I would like to clear up a false analogy. Some who favor commercial cannabis compare its restriction to prohibition. By constitutional amendment, Prohibition banned making, importing, transporting, and selling alcoholic beverages from 1920-33. No one could legally make or purchase alcoholic beverages, except wines made for sacramental use by rabbis and churches.
Federal law did not prohibit personal ownership or consumption of alcohol, though some states banned possession. Some “dry” towns and counties still prohibit sales of alcoholic beverages.
Distilling alcohol remains illegal in the U.S. unless one has either a TTB “distilled spirits permit” or a “federal fuel alcohol permit.” It doesn’t matter if the alcohol is for personal use only and not for sale. Current federal law sets specified quantity limits for the production of beer or wine for personal use only. Federal, state and local governments tightly regulate, license and tax beer or wine that is made to be offered for sale.

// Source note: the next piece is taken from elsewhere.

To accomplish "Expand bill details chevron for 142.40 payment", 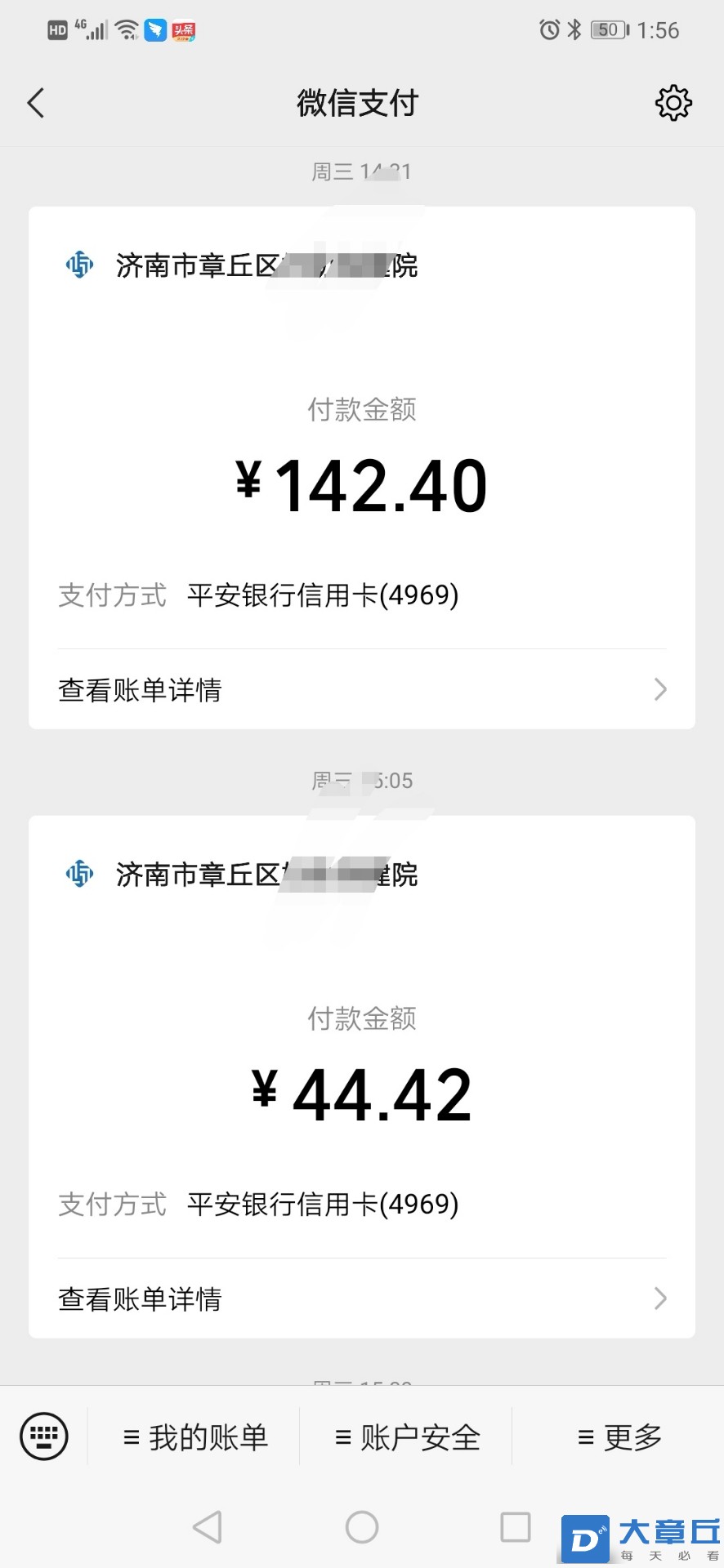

The true analogy: growing one’s legal six marijuana plants is analogous to producing the legally allowed amount of wine or beer for personal use. A legal right to grow six marijuana plants for recreational or medical use and the right to buy where sales are legal roughly parallel current laws concerning the production and purchasing of wine or beer for personal use. You may produce a limited quantity for personal use, and you can buy it where legally available.
Those who oppose commercial cannabis in Plumas County are not working toward another Prohibition; that false analogy obscures rather than clarifies the issues. California law grants the right for the cultivation of six plants for personal recreational or medical use; that right stands, as does the right to make a legally limited amount of beer or wine for personal use. Restriction is not prohibition.